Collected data
════

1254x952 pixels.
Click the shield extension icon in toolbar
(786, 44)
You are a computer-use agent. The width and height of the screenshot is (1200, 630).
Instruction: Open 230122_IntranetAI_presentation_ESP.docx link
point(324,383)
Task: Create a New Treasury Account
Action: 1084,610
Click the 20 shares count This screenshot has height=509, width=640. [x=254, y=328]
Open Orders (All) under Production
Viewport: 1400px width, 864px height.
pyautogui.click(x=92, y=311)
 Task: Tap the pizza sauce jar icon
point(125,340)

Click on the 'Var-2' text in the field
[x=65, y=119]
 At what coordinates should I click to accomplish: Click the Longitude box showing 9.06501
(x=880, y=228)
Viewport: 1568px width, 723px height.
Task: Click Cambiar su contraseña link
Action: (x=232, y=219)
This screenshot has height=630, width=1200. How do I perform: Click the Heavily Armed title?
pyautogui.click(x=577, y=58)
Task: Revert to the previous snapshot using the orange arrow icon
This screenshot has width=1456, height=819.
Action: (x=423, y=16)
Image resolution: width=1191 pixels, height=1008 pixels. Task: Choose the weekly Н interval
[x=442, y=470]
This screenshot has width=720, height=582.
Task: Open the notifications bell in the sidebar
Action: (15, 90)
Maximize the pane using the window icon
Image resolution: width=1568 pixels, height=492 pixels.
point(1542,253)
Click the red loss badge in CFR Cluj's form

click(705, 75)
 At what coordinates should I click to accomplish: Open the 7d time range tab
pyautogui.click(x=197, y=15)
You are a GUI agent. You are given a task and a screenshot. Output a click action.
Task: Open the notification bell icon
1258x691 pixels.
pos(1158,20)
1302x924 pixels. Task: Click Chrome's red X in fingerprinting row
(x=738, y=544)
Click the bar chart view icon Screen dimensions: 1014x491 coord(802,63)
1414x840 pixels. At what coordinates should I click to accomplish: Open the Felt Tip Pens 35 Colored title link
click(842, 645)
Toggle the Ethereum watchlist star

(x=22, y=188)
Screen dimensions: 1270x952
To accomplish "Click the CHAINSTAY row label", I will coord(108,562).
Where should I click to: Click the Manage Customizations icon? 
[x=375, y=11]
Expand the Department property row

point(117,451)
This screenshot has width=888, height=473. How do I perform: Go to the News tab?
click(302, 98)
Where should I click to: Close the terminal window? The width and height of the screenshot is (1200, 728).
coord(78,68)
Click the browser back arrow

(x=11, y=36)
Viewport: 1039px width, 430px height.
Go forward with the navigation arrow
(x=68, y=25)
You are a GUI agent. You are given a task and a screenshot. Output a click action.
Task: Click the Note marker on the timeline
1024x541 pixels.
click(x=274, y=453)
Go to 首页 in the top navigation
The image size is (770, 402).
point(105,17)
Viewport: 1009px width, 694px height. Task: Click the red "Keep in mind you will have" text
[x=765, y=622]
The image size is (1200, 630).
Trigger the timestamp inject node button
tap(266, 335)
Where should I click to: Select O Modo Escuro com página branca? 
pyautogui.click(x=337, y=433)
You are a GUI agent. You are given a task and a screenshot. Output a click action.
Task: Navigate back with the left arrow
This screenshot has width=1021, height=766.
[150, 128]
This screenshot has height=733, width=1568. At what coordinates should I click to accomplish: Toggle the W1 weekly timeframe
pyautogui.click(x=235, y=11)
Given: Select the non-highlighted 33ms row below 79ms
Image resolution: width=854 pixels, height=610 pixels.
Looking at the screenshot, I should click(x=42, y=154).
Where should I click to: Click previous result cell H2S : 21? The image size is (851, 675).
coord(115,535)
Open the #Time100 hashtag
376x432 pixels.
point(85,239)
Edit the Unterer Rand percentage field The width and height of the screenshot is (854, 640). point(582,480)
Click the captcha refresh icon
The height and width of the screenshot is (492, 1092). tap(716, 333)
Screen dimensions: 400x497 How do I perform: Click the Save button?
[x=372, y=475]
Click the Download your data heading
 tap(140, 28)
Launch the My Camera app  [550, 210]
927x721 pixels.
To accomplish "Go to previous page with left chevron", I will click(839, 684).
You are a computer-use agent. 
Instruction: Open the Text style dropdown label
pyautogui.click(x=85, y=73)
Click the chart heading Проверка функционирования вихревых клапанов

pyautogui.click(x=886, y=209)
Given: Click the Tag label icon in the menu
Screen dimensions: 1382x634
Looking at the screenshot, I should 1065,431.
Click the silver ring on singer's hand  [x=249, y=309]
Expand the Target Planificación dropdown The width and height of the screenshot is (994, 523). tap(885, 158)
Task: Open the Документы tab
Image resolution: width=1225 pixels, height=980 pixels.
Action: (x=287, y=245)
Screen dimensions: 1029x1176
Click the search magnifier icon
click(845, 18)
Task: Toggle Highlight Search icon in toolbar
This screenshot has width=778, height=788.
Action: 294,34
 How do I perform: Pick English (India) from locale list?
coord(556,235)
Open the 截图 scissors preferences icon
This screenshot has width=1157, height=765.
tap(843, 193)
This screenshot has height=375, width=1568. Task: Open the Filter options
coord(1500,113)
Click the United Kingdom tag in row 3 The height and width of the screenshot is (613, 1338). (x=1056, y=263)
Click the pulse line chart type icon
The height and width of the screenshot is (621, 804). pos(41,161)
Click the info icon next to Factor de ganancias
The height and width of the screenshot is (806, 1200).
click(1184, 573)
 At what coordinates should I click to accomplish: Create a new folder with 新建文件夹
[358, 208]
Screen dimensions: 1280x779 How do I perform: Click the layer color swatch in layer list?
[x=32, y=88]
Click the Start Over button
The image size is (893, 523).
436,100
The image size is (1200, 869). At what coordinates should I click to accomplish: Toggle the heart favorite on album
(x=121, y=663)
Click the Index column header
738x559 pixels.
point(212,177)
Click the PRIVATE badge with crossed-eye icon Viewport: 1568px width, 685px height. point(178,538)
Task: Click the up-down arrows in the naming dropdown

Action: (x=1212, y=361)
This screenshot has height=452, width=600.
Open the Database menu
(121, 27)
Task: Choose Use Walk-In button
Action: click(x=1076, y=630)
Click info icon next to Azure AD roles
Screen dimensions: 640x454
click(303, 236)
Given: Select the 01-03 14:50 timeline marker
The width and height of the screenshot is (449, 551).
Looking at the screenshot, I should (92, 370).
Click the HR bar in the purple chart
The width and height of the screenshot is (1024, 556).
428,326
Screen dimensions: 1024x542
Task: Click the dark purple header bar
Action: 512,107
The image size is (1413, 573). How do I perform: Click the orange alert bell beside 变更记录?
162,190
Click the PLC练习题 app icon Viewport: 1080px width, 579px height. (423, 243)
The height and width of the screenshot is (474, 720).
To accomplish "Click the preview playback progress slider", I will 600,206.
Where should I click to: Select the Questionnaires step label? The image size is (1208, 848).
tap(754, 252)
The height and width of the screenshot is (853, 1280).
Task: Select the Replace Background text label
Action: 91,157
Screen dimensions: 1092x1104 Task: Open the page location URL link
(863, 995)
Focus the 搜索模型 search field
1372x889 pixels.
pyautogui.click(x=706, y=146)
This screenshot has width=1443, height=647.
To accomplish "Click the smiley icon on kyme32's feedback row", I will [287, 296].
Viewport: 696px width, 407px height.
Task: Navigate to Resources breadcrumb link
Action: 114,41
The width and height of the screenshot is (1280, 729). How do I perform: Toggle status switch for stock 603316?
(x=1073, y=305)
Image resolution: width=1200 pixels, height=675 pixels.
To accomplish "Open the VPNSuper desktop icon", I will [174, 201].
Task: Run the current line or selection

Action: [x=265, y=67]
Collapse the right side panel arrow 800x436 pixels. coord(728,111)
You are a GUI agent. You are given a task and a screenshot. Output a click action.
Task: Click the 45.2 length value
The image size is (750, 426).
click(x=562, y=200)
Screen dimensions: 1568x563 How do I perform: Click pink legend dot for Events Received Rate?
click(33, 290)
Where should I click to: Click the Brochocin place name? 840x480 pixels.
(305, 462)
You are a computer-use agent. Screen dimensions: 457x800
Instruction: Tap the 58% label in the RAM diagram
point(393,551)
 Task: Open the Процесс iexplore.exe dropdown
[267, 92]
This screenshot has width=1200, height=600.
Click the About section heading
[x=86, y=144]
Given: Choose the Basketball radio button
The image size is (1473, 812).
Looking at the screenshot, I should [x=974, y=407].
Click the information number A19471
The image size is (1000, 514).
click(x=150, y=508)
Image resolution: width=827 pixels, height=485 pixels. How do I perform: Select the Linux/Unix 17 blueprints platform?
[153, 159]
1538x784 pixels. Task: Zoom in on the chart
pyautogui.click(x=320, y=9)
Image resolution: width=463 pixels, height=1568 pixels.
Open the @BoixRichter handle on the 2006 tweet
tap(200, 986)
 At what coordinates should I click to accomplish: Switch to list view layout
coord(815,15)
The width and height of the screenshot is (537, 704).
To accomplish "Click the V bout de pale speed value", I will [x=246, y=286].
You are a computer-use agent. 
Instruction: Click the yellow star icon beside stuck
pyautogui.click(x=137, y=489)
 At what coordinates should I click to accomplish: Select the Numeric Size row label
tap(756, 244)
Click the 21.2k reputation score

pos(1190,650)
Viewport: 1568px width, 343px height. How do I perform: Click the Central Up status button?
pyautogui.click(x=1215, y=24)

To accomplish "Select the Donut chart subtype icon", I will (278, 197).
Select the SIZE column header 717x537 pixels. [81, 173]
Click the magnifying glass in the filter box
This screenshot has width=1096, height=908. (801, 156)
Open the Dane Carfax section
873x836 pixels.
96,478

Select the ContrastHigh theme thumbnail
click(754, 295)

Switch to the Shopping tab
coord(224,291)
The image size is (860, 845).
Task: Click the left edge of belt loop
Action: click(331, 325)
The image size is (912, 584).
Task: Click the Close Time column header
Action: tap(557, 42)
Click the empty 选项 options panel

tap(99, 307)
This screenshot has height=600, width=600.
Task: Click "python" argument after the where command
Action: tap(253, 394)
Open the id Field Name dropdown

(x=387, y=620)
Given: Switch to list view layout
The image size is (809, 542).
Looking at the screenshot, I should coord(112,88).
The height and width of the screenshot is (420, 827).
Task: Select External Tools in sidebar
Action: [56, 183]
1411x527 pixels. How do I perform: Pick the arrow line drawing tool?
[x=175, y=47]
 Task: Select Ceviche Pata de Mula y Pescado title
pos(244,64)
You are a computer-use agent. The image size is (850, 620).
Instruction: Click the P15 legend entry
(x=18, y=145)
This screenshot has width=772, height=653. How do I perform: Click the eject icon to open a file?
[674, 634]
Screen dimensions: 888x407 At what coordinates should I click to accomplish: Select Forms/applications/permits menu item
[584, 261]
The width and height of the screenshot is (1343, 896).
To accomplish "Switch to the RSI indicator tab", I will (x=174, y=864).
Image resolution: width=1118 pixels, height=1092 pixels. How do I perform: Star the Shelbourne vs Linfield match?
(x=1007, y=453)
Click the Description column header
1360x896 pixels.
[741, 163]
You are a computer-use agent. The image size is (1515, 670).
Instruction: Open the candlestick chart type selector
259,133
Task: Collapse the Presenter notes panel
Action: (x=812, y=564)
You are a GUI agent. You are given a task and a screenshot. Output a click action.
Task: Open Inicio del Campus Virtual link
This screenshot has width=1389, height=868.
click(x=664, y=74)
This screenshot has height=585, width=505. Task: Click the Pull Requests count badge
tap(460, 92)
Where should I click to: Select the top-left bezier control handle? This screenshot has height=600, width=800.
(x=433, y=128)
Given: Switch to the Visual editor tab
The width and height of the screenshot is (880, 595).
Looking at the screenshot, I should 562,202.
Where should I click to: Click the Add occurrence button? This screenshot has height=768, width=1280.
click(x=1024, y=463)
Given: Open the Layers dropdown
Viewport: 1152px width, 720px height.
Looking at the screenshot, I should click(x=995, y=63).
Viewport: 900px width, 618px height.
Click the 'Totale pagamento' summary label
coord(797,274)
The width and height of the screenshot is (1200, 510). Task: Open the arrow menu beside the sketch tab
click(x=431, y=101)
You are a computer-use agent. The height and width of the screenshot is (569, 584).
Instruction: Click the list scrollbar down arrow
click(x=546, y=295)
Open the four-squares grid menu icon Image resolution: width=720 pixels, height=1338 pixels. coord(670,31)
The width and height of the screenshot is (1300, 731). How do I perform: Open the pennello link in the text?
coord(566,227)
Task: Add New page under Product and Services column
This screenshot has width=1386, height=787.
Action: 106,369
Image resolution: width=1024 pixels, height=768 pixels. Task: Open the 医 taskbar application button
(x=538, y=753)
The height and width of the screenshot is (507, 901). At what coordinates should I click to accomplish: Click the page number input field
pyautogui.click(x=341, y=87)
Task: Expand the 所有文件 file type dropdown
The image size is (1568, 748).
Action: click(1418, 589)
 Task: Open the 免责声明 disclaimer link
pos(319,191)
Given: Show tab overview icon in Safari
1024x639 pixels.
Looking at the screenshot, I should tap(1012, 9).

════

Once the line with "Task: Add New" is found in the records above, print exactly that line and every line after it through the line with "Task: Expand the 所有文件 file type dropdown".

Task: Add New page under Product and Services column
This screenshot has width=1386, height=787.
Action: 106,369
Image resolution: width=1024 pixels, height=768 pixels. Task: Open the 医 taskbar application button
(x=538, y=753)
The height and width of the screenshot is (507, 901). At what coordinates should I click to accomplish: Click the page number input field
pyautogui.click(x=341, y=87)
Task: Expand the 所有文件 file type dropdown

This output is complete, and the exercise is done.